Determining theoretical yield of friedel-crafts reaction?

dennisfrancisblewettiii - 23-9-2011 at 07:48

Say I have benzene and some other alkyl halide.

How do I determine the theoretical yield of the products I'm going to get?


Quote:

Reaction:benzene + 1-chloropropane -- AlCl3 --> n-propylbenzene + isopropylbenzene


Here are the parameters:
Benzene (1 g, 12.5 mmol)
1-chloropentate (1 g, 12.5 mmol)
Product (1.2 g)
analyze with GLC (isopropylbenzene are = 113 mm^2; wf = 1.09)
n-prop area = 65; wf = 1.09
using thermo detector

Hints would be great, such as rhetorical questions.

update: still not sure what is going on but..

I re-read up on rate laws and rate constants. As I innately thought before from prior training years ago, I can't really do this without knowing the rate constant? right?
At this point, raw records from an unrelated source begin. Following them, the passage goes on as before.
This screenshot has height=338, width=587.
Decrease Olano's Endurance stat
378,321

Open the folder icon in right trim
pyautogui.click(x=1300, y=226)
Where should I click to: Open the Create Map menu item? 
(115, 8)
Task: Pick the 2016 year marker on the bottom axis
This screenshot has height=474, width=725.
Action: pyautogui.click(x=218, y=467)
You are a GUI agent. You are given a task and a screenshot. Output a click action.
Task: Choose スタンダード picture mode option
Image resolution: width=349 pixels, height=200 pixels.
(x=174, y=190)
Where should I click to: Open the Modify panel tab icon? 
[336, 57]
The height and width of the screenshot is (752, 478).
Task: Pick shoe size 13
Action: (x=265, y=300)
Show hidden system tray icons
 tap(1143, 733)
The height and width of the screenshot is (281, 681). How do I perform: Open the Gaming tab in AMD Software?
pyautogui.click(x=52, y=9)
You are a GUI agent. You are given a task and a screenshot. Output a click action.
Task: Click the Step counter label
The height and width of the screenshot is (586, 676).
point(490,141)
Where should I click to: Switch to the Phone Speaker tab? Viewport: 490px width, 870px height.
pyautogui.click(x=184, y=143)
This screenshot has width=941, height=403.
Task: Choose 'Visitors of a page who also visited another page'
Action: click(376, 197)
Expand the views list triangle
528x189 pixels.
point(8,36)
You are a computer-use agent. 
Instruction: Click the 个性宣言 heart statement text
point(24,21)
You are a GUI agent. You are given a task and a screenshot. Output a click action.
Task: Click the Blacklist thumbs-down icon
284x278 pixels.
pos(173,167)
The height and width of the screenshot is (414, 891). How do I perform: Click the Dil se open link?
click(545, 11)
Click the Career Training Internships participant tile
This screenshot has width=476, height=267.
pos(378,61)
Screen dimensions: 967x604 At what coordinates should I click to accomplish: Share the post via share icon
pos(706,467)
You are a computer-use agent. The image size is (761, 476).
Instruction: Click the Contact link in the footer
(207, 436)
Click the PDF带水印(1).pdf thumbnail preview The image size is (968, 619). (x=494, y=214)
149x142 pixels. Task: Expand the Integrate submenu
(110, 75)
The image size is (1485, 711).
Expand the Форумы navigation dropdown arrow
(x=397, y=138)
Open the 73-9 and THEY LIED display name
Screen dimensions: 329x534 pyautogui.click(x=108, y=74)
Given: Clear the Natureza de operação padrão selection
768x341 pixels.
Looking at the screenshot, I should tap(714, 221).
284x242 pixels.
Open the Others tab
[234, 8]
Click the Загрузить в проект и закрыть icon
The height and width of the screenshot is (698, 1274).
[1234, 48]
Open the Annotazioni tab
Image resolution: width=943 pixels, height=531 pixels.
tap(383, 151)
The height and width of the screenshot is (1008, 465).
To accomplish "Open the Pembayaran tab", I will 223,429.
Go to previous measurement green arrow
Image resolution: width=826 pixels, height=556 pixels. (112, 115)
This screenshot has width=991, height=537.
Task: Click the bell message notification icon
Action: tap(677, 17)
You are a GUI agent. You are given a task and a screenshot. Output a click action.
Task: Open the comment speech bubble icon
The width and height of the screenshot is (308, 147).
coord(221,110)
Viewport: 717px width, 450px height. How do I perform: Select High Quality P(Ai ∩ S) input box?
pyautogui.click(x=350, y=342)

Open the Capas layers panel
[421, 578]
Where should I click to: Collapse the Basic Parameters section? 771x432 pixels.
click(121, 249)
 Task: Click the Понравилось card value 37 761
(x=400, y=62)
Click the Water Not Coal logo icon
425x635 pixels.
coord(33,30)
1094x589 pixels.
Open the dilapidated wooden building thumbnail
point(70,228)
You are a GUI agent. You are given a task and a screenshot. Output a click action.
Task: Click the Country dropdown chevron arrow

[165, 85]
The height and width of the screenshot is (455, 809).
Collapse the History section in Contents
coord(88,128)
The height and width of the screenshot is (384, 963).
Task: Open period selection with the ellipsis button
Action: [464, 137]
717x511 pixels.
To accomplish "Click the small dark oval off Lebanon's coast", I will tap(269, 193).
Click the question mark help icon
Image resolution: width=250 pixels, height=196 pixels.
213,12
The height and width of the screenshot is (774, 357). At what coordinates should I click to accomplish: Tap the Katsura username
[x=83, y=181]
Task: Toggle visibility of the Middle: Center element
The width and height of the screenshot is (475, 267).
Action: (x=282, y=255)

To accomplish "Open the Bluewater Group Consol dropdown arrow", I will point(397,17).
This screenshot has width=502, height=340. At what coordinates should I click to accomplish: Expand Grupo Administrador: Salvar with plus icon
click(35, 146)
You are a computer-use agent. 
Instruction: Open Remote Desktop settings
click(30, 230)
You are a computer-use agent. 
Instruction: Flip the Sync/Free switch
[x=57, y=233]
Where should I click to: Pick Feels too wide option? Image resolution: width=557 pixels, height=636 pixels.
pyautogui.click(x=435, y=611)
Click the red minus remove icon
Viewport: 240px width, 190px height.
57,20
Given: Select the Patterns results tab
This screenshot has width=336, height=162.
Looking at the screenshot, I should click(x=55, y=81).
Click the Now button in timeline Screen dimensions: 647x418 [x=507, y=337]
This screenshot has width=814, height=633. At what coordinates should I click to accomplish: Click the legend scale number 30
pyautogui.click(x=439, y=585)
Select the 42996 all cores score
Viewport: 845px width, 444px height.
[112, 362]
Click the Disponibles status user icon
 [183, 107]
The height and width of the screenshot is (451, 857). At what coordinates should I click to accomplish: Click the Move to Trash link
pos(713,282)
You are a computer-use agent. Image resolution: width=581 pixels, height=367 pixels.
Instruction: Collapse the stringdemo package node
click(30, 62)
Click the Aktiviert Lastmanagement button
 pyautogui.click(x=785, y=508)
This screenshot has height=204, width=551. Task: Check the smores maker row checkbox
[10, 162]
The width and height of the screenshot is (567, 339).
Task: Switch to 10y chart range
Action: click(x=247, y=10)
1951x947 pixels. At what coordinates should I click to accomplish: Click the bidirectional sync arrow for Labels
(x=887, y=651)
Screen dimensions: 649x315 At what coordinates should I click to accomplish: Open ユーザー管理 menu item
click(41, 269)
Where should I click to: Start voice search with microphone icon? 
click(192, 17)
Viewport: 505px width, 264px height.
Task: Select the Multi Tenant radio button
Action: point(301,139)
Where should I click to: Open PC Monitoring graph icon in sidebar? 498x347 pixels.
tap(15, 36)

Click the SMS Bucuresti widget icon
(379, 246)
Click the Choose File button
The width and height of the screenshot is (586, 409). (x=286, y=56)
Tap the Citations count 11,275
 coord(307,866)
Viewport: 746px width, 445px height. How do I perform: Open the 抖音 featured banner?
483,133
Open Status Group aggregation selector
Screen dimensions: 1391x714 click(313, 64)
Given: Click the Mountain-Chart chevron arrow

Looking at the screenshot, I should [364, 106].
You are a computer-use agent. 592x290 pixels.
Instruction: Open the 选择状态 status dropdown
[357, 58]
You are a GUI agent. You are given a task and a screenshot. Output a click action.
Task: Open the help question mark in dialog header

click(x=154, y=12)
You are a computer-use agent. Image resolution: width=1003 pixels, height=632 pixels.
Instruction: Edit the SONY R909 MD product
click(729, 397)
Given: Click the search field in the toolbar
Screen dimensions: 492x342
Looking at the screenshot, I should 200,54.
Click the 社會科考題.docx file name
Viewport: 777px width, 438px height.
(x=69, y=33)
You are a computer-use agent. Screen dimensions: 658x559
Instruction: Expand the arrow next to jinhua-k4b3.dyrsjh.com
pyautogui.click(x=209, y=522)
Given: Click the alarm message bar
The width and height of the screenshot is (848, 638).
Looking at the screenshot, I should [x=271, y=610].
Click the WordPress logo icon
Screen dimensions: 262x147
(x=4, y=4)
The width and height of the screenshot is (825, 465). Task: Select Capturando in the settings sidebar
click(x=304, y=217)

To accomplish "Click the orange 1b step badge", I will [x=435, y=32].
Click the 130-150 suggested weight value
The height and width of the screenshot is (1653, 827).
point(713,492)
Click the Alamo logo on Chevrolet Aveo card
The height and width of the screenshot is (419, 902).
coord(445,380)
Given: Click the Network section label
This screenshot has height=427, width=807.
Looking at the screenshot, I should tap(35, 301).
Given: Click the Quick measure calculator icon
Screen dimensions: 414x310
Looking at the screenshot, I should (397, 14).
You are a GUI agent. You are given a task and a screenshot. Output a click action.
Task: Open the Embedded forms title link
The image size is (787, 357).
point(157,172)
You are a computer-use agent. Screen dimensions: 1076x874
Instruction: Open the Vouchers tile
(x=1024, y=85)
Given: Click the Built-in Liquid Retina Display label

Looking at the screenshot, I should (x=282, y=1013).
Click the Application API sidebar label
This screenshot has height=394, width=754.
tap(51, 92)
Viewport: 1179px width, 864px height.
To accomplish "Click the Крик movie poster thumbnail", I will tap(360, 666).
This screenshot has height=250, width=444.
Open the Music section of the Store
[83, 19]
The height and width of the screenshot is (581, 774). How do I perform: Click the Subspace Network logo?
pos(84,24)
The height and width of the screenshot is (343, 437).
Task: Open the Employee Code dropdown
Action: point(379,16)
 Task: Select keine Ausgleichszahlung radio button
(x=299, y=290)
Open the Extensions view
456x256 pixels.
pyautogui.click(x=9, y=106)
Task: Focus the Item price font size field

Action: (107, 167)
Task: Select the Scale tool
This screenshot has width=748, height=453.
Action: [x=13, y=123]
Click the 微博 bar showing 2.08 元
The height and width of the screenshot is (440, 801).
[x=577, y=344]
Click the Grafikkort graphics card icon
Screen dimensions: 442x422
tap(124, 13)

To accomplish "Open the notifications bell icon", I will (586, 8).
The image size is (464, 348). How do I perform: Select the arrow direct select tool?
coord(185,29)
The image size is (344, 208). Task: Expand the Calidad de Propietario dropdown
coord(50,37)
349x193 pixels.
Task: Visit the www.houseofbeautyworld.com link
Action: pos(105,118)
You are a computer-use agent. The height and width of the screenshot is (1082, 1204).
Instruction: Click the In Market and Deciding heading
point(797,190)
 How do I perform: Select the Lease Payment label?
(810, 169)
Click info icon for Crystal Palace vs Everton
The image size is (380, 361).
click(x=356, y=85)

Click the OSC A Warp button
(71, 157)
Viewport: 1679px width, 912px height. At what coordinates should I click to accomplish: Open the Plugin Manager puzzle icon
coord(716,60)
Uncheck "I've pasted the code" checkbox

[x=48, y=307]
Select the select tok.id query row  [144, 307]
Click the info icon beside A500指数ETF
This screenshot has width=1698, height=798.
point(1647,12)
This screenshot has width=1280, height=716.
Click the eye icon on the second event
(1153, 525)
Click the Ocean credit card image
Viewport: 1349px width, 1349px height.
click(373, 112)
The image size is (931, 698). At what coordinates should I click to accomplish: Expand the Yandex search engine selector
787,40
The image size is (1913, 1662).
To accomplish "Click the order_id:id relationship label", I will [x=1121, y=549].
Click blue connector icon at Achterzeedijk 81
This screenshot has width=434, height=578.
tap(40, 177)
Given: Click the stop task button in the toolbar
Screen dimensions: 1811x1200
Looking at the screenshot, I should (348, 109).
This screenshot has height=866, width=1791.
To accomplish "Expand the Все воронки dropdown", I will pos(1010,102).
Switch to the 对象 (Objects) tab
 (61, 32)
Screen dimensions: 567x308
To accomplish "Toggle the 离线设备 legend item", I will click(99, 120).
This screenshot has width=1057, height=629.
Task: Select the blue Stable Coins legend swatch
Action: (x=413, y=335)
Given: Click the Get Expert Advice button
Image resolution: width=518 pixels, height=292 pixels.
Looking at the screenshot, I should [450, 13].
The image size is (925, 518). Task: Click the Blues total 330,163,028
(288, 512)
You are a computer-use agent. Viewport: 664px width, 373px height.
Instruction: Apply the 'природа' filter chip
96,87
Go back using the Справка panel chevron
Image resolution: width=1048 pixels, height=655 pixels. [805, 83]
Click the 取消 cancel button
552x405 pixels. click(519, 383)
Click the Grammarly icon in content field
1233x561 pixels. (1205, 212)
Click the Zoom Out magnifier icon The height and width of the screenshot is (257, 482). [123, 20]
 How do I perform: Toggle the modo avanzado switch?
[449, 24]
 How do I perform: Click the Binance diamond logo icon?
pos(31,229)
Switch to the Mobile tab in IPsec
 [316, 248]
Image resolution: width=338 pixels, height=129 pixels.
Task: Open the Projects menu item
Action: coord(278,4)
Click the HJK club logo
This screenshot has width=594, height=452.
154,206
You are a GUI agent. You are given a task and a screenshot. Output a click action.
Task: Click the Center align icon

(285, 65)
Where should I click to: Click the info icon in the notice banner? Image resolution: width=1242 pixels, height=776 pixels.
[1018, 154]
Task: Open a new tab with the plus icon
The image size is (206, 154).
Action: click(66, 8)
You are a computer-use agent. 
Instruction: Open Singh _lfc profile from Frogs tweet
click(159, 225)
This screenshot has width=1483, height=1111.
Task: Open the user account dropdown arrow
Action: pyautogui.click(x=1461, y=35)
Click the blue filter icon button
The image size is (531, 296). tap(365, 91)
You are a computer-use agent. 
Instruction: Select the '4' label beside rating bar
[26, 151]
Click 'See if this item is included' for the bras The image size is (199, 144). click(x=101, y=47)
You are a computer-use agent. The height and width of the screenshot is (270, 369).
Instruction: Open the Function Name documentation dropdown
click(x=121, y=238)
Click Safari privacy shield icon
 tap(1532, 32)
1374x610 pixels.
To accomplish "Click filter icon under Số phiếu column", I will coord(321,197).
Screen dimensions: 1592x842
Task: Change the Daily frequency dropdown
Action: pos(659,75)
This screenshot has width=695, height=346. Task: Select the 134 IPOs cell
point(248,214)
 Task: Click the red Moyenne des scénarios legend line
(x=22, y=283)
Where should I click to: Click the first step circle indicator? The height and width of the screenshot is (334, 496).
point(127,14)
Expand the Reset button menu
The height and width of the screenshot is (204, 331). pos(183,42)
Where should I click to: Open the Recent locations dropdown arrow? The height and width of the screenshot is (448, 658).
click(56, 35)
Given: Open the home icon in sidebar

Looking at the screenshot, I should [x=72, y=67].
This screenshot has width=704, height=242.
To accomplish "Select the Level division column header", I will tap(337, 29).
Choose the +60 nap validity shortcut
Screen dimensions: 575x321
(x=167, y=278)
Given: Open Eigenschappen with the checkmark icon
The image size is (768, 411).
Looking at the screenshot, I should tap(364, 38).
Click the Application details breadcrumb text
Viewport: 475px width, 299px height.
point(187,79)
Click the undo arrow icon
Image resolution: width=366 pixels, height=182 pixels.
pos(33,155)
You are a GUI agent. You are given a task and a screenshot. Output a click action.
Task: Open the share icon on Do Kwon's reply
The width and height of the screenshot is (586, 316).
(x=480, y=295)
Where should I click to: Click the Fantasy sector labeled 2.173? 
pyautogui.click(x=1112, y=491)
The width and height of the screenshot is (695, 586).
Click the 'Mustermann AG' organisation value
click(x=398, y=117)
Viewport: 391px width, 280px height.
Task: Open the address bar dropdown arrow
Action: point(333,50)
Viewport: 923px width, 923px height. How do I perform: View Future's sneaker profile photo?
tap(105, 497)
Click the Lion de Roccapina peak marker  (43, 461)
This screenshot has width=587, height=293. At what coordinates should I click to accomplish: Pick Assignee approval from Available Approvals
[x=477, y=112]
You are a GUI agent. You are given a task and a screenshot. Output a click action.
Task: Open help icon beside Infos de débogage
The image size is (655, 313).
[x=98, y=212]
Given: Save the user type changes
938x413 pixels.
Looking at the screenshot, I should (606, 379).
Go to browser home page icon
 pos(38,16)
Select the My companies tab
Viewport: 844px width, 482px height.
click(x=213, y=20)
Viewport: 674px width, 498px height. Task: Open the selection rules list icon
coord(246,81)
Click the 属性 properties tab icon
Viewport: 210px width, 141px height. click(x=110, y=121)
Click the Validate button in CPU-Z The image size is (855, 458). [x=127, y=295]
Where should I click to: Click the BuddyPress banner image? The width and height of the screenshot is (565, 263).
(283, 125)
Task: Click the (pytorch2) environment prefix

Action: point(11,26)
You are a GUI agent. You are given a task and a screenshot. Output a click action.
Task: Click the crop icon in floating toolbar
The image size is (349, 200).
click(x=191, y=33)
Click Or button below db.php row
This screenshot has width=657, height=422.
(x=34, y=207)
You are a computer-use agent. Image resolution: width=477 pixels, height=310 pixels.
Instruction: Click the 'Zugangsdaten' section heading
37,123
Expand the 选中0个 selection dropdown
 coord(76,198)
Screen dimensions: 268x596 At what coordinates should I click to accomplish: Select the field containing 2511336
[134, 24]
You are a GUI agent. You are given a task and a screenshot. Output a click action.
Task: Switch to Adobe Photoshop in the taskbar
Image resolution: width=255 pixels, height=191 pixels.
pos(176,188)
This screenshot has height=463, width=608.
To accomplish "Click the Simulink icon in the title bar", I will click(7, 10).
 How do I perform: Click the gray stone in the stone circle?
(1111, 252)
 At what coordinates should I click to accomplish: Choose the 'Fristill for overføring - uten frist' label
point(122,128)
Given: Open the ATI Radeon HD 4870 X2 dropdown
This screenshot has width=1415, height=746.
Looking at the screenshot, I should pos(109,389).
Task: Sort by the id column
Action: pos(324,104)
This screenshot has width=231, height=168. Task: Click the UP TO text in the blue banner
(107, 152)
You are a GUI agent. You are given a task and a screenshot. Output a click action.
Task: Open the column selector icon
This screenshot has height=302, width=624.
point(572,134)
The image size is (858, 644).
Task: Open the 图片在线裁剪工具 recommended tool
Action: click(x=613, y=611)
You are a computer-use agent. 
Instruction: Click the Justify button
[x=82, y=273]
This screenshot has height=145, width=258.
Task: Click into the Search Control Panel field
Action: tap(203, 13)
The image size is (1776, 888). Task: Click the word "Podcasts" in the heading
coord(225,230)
I don't know the rate constant, and I don't believe I can derive it from what I already know.

[Edited on 23-9-2011 by Genecks]

[Edited on 23-9-2011 by Genecks]

fledarmus - 23-9-2011 at 10:50

You need a few rate constants here to find your expected product composition. You will need to calculate the concentrations of the primary and secondary propyl cations (assuming that the hydride shift is much faster than the addition to benzene) and the rates of reaction for each of these with benzene. There is also a steadily increasing concentration of alkylated benzene in your reaction, which is more reactive to Friedel-Crafts reactions than benzene, and even with slow addition of your alkylating agent, may give you substantial quantities of multiply-alkylated products.

dennisfrancisblewettiii - 23-9-2011 at 18:06

I talked to a teaching assistant, and he told me to completely ignore the kinematics of it, because it was not relevant at time: Furthermore, I'm not expected to understand the physical chemistry complexity I was considering at the moment.

Anyway, I was suppose to observe this as an issue of moles and considering the two reagents as equal limiting agents. I was supposed to do Moles of Product A / grams of benzene... or something like that.

Thanks for the help, though, fledarmus.